- _THE TASK_
Whenever a line in the entries includes the word "click", copy that line out.

- _MATERIAL PROVIDED_
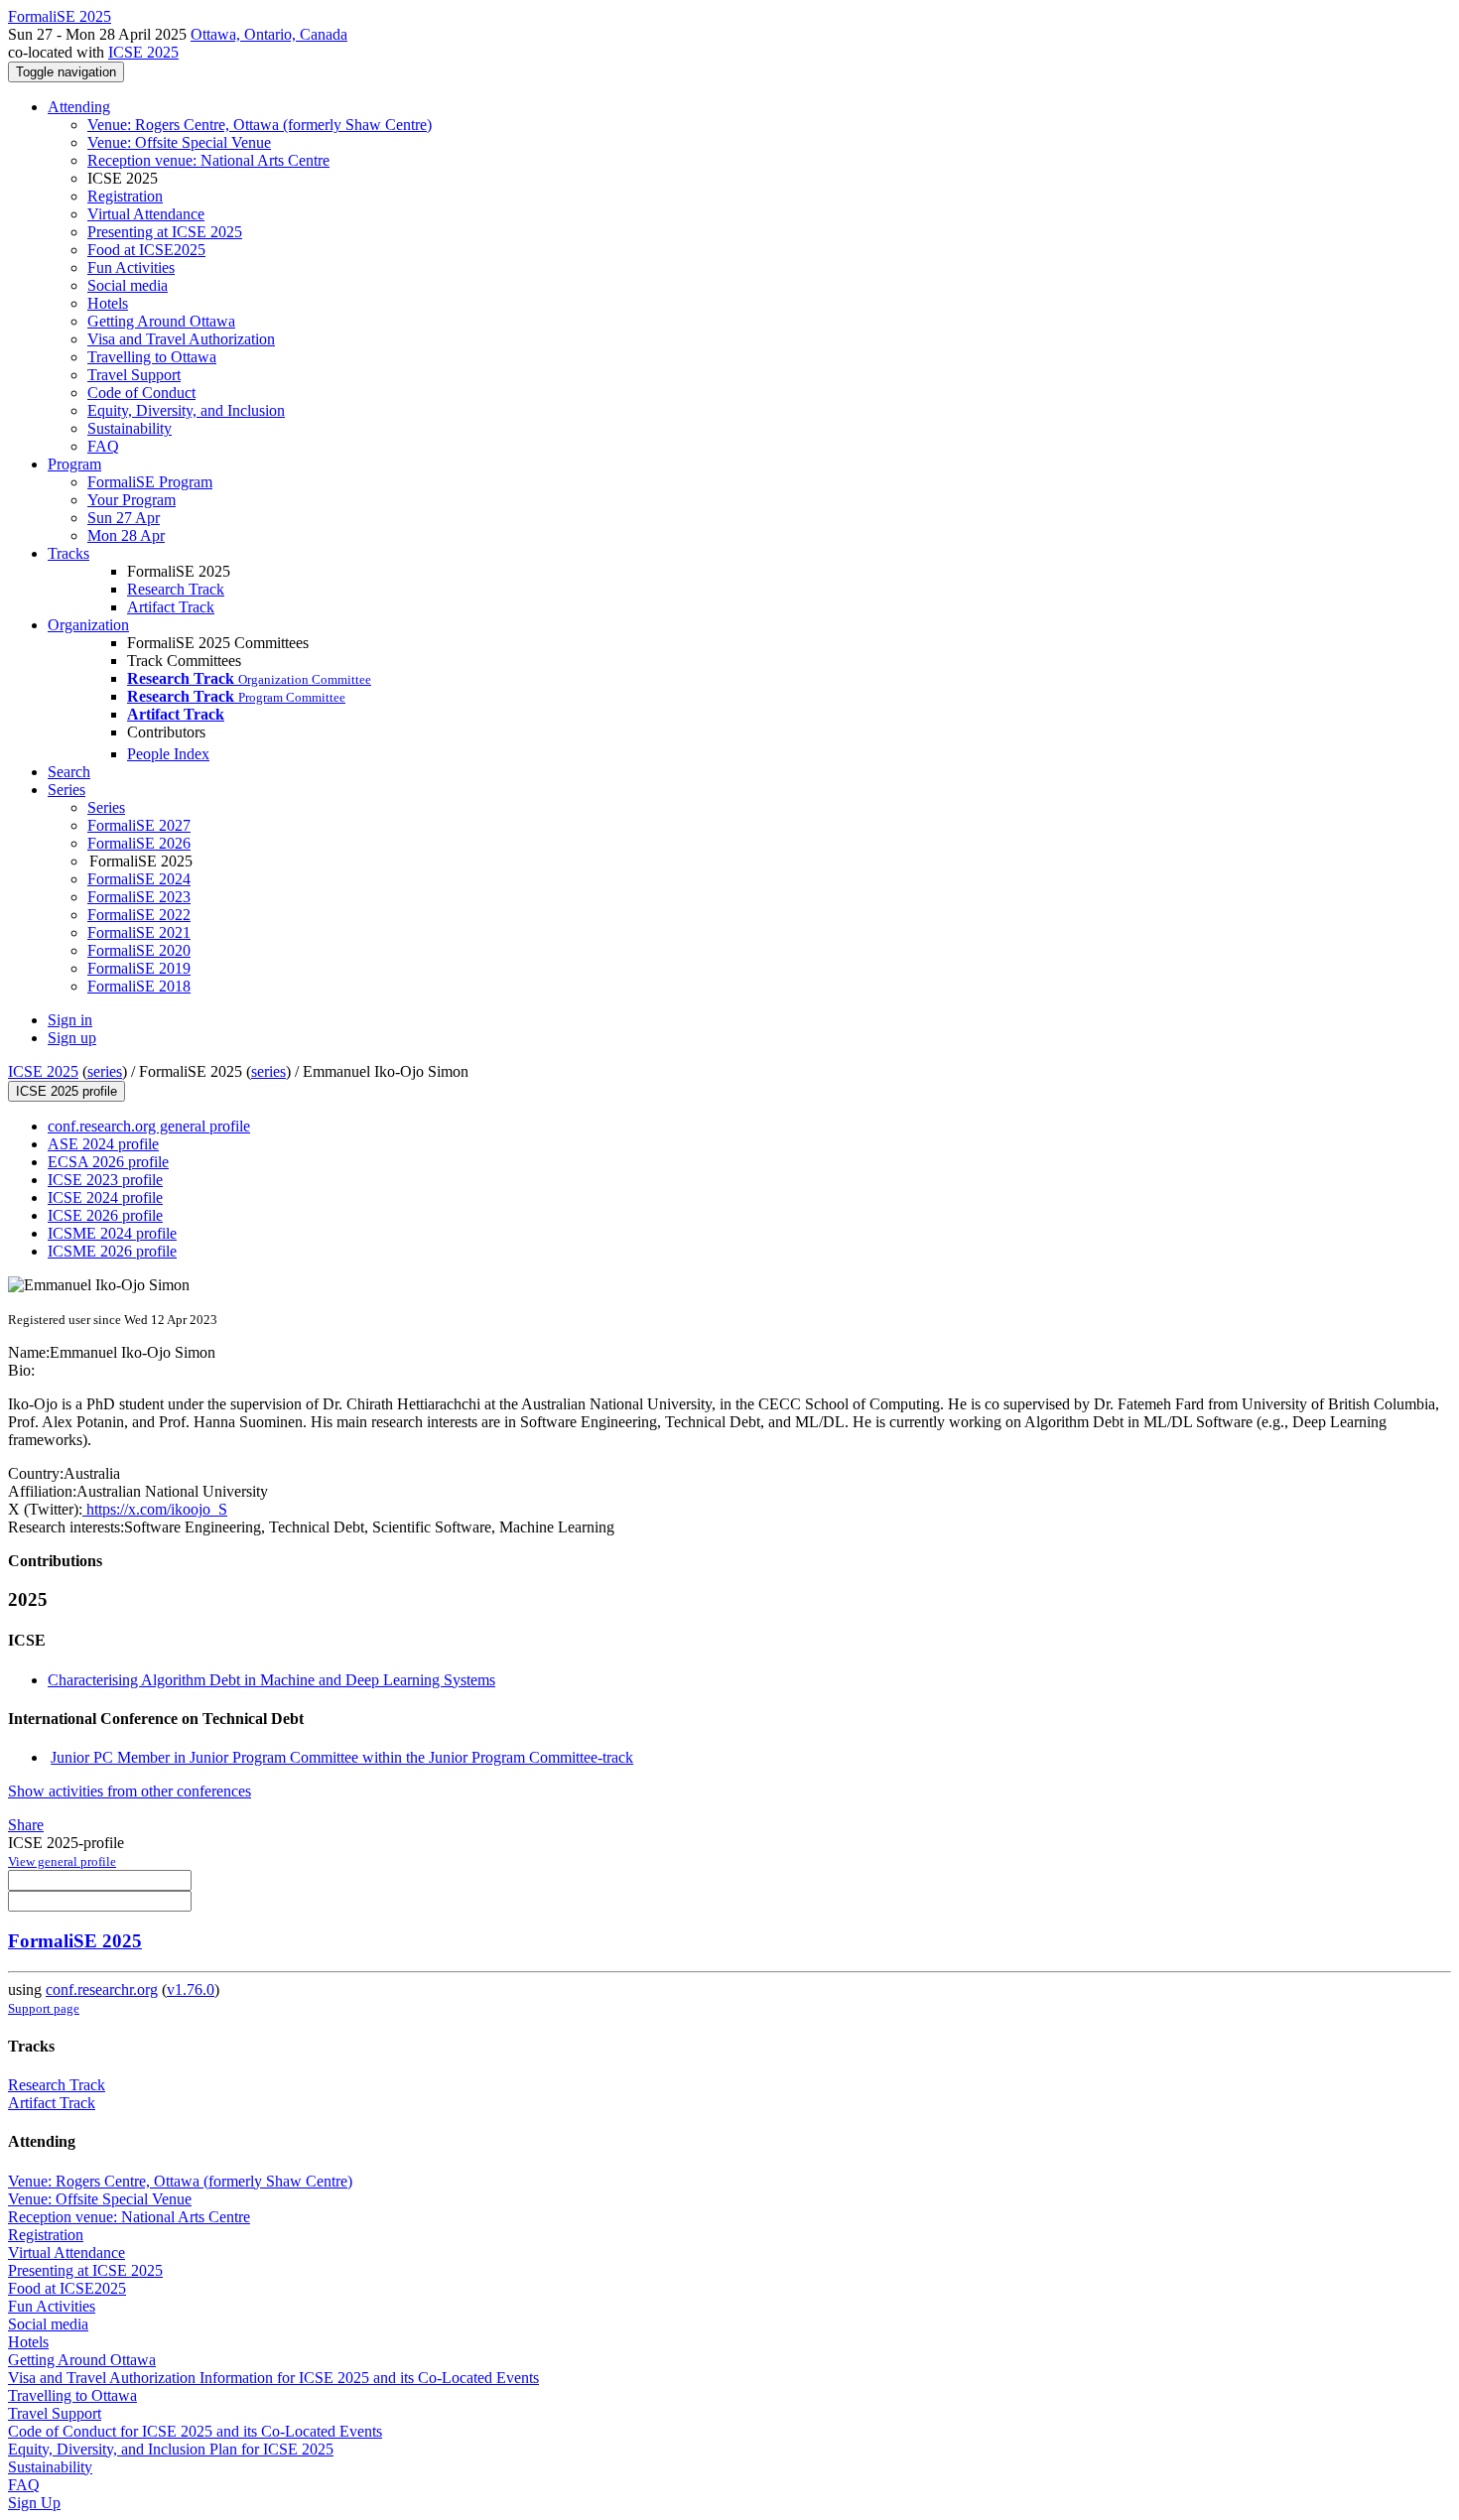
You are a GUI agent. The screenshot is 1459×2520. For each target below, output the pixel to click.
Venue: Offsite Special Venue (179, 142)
* * *
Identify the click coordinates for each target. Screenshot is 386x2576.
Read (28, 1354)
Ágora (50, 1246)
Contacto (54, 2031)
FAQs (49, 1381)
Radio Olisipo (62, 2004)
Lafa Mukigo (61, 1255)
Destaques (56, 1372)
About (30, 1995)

- _WRITTEN RESPONSE_
You are a GUI agent. The screenshot is 1459×2520. For each target below, output the pixel to click.
Identify the click coordinates for each target. Screenshot is 386x2576.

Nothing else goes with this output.